ダニエル2:29-49、ルカ19:10
“秘密を明らかにする天の神” 内田耕治師
古代メソポタミアの王は絶対的な権力や人を生かし殺す権限を持ち、神格化され神々の次に偉い存在だったが、聖書は神格化のベールを取り除いて弱さを抱えた人間としてネブカドネツァルを描いている。彼はカルケミシュでエジプト軍を撃破し、アッシリアを滅ぼし、中東世界を支配下に置く大きな手柄を立てて父の後を継いで王になった。王になって2年目の彼はある夢を見て眠れない夜を過ごした。彼は呪法師、呪文師、呪術者、カルデア人(占星術師)を呼んでその夢の解き明かしを頼む。しかも夢を秘密にして“まずその夢を当ててから解き明かせ”と命じた。そんなことは無理と言われると、激怒してヒステリックになり“バビロンの知者達をみんな殺す”と言い出し、関係のないダニエル達まで巻き添えになった。家来達は心の中では“王は変だ”と思っても口答えできない。もししたら自分の命が危うくなるから。親衛隊長アルヨクは王の命令でダニエルを殺すために来たが、「どうして?」と尋ねるダニエルに事の次第を知らせ、ダニエルを殺さなかった。アルヨクでさえ“王は変だ”と思う家来の1人だ。王は神の前にも人々の前にも厄介者だった。
しかし神はそんなネブカドネツァルを見捨てず主の前にへりくだるよう導いた。その導きはダニエルがアルヨクから事の次第を聞いて勇気を出して王を訪問したことから始まる。
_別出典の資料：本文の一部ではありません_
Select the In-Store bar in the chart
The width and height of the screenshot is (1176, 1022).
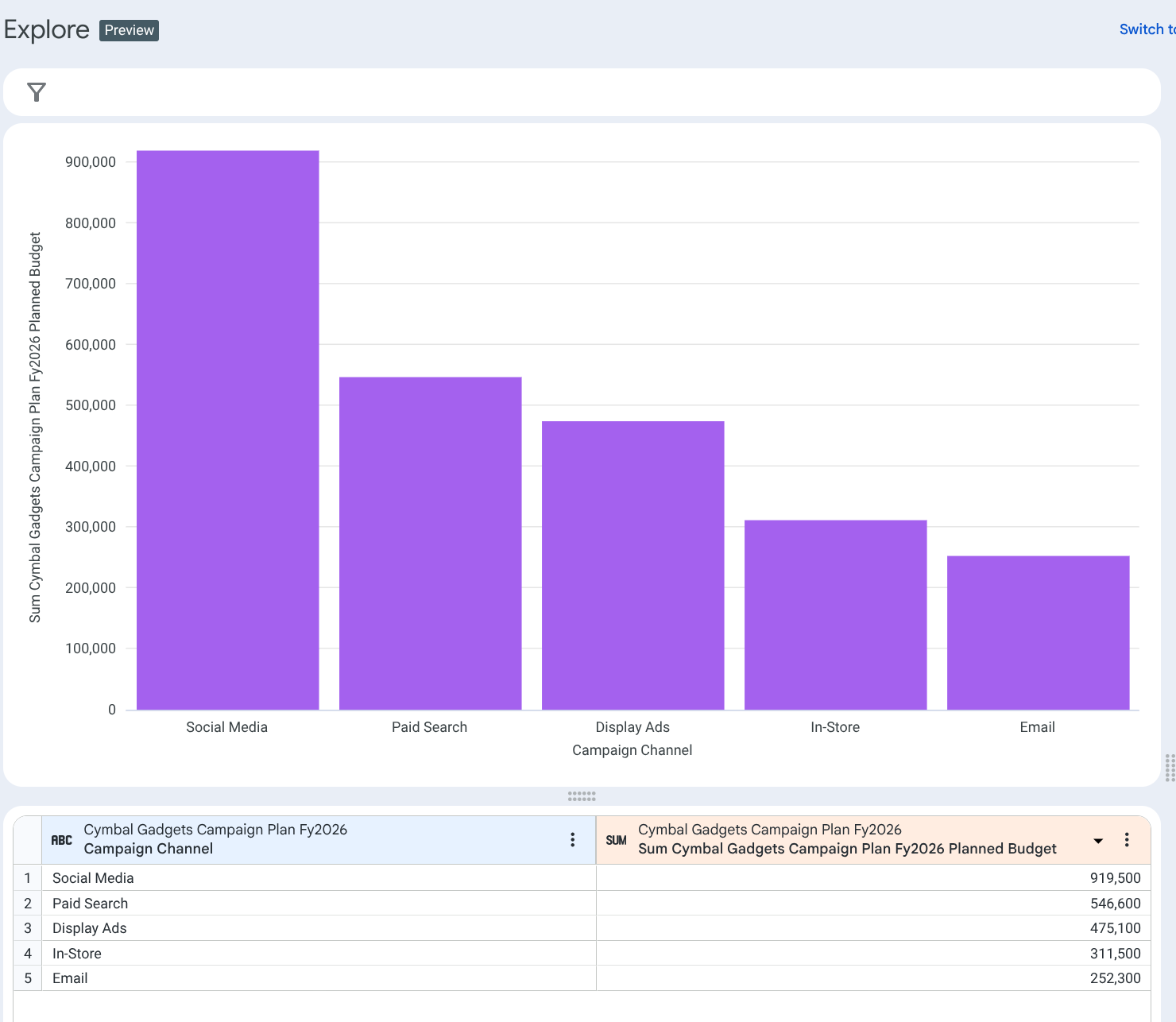pos(835,614)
まだ17歳の彼は王と話し合い、奇跡的に時間の猶予を得ることができた。3人の友達と心を合わせて祈ると、夜の幻のうちに秘密が明らかにされ、早速、アルヨクを通して王に会い、夢とその解き明かしを語った。夢の解き明かしには、高ぶるネブカドネツァルを主の前にへりくだらせる神のご計画があった。権力者は自分の国がいつまでも続くのではないことを知りながら、末長く続くことを願い、それを誇りにしたがる。けれども、第一の国バビロンは滅んで第二の国が起こり、第二の国が滅んで第三の国が起こり、第三の国が滅んで第四の国が起こる。栄枯盛衰を示すことで王をへりくだりに導いた。次に第一から第四まですべての国を粉々に砕く石がある。国は起こっては滅びるものだが、その石は永遠に続く。「人手によらずに切り出されたもの」石は人間ではなく神が造る国を表す。「この王たちの時代に、天の神は1つの国を起こされます。その国は永遠に滅ぼされることがなく」この国はキリストを信じる者のうちに形造られ広がる神の国だが、当時はそこまで示されていなかった。
「あなたがこの秘密を明らかにすることができたからには、あなたがたの神こそ、神々の中の神、王たちの主、また秘密を明らかにする方であるに違いない」ネブカドネツァルはまだ多神教的な神観であり、唯一まことの神を信じたとは言えないが、少なくともダニエルが信じるイスラエルの神は他の神々とは違う特別な存在だと感じたようだ。これは日本のような多神教的な世界での宣教の現実に通じることだ。私達は唯一の神を伝えるが、私達が語るみことばを聞く人々は多神教的な神観だから、唯一の神をいろんな神々の中の1つとして受け止める。だから“キリスト教を信じると言いながら仏教も信じる”と言う人が出て来る。困ったことだが、ネブカドネツァルのようにキリストを他の神々とは違う特別な存在だと思うなら、全く関心のない人達と比べて唯一の神に向かって一歩前へ進んでいる。信仰に至るまでにまだ道のりがある。その道のりのために祈り、励まし、忍耐してみことばを伝える必要があるが、「人の子は、失われた者を捜して救うために来た」と語ったイエス様と同じように困ったことを言う人も失われた者の1人だから祈って導き続けよう。